The request:
Format the rows below as a JSON list of strings, with one string for each line and any blank lines omitted.

Rows from a dataset
»»
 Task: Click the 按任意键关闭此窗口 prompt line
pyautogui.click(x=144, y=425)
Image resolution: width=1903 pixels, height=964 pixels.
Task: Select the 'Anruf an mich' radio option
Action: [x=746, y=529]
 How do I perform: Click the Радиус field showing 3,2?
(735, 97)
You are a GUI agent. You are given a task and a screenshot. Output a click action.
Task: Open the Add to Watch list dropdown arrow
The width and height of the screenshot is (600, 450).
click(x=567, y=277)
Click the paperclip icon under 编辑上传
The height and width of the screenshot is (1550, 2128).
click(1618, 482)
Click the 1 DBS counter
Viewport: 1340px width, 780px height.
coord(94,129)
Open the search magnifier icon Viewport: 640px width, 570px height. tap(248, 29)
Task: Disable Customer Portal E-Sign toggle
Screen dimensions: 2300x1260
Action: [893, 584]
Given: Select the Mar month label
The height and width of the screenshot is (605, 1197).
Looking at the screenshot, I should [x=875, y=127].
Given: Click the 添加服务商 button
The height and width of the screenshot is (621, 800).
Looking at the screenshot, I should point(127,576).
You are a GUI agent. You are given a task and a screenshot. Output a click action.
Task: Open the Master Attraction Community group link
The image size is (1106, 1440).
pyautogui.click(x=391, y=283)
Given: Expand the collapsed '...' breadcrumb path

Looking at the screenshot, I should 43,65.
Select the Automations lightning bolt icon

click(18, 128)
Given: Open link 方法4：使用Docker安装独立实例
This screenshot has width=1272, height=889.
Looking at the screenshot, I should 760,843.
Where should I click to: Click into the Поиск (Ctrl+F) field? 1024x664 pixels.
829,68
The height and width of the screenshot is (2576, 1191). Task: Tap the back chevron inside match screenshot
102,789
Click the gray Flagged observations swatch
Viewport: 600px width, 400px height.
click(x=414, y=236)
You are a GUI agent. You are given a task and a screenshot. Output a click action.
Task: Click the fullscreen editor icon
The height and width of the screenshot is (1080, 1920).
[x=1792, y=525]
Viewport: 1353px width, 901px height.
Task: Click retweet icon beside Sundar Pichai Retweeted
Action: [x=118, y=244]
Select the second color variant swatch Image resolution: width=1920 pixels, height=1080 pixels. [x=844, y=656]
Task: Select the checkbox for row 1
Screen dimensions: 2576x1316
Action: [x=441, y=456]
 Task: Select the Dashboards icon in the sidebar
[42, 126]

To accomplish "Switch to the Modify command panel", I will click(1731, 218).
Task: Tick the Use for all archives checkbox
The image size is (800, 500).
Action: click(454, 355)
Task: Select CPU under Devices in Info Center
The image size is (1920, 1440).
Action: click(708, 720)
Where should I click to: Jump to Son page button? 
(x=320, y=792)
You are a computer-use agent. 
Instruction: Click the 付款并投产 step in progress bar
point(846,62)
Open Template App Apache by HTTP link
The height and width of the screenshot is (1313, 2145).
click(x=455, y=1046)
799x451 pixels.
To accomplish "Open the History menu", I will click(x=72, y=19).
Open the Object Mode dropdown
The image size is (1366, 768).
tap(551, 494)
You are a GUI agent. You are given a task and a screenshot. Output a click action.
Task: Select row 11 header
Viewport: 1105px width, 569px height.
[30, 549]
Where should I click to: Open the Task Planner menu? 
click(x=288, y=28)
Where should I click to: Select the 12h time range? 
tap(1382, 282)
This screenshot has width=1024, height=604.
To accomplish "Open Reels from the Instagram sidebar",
««
The response:
[
  " Task: Click the 按任意键关闭此窗口 prompt line",
  "pyautogui.click(x=144, y=425)",
  "Image resolution: width=1903 pixels, height=964 pixels.",
  "Task: Select the 'Anruf an mich' radio option",
  "Action: [x=746, y=529]",
  " How do I perform: Click the Радиус field showing 3,2?",
  "(735, 97)",
  "You are a GUI agent. You are given a task and a screenshot. Output a click action.",
  "Task: Open the Add to Watch list dropdown arrow",
  "The width and height of the screenshot is (600, 450).",
  "click(x=567, y=277)",
  "Click the paperclip icon under 编辑上传",
  "The height and width of the screenshot is (1550, 2128).",
  "click(1618, 482)",
  "Click the 1 DBS counter",
  "Viewport: 1340px width, 780px height.",
  "coord(94,129)",
  "Open the search magnifier icon Viewport: 640px width, 570px height. tap(248, 29)",
  "Task: Disable Customer Portal E-Sign toggle",
  "Screen dimensions: 2300x1260",
  "Action: [893, 584]",
  "Given: Select the Mar month label",
  "The height and width of the screenshot is (605, 1197).",
  "Looking at the screenshot, I should [x=875, y=127].",
  "Given: Click the 添加服务商 button",
  "The height and width of the screenshot is (621, 800).",
  "Looking at the screenshot, I should point(127,576).",
  "You are a GUI agent. You are given a task and a screenshot. Output a click action.",
  "Task: Open the Master Attraction Community group link",
  "The image size is (1106, 1440).",
  "pyautogui.click(x=391, y=283)",
  "Given: Expand the collapsed '...' breadcrumb path",
  "Looking at the screenshot, I should 43,65.",
  "Select the Automations lightning bolt icon",
  "click(18, 128)",
  "Given: Open link 方法4：使用Docker安装独立实例",
  "This screenshot has width=1272, height=889.",
  "Looking at the screenshot, I should 760,843.",
  "Where should I click to: Click into the Поиск (Ctrl+F) field? 1024x664 pixels.",
  "829,68",
  "The height and width of the screenshot is (2576, 1191). Task: Tap the back chevron inside match screenshot",
  "102,789",
  "Click the gray Flagged observations swatch",
  "Viewport: 600px width, 400px height.",
  "click(x=414, y=236)",
  "You are a GUI agent. You are given a task and a screenshot. Output a click action.",
  "Task: Click the fullscreen editor icon",
  "The height and width of the screenshot is (1080, 1920).",
  "[x=1792, y=525]",
  "Viewport: 1353px width, 901px height.",
  "Task: Click retweet icon beside Sundar Pichai Retweeted",
  "Action: [x=118, y=244]",
  "Select the second color variant swatch Image resolution: width=1920 pixels, height=1080 pixels. [x=844, y=656]",
  "Task: Select the checkbox for row 1",
  "Screen dimensions: 2576x1316",
  "Action: [x=441, y=456]",
  " Task: Select the Dashboards icon in the sidebar",
  "[42, 126]",
  "To accomplish \"Switch to the Modify command panel\", I will click(1731, 218).",
  "Task: Tick the Use for all archives checkbox",
  "The image size is (800, 500).",
  "Action: click(454, 355)",
  "Task: Select CPU under Devices in Info Center",
  "The image size is (1920, 1440).",
  "Action: click(708, 720)",
  "Where should I click to: Jump to Son page button? ",
  "(x=320, y=792)",
  "You are a computer-use agent. ",
  "Instruction: Click the 付款并投产 step in progress bar",
  "point(846,62)",
  "Open Template App Apache by HTTP link",
  "The height and width of the screenshot is (1313, 2145).",
  "click(x=455, y=1046)",
  "799x451 pixels.",
  "To accomplish \"Open the History menu\", I will click(x=72, y=19).",
  "Open the Object Mode dropdown",
  "The image size is (1366, 768).",
  "tap(551, 494)",
  "You are a GUI agent. You are given a task and a screenshot. Output a click action.",
  "Task: Select row 11 header",
  "Viewport: 1105px width, 569px height.",
  "[30, 549]",
  "Where should I click to: Open the Task Planner menu? ",
  "click(x=288, y=28)",
  "Where should I click to: Select the 12h time range? ",
  "tap(1382, 282)",
  "This screenshot has width=1024, height=604.",
  "To accomplish \"Open Reels from the Instagram sidebar\","
]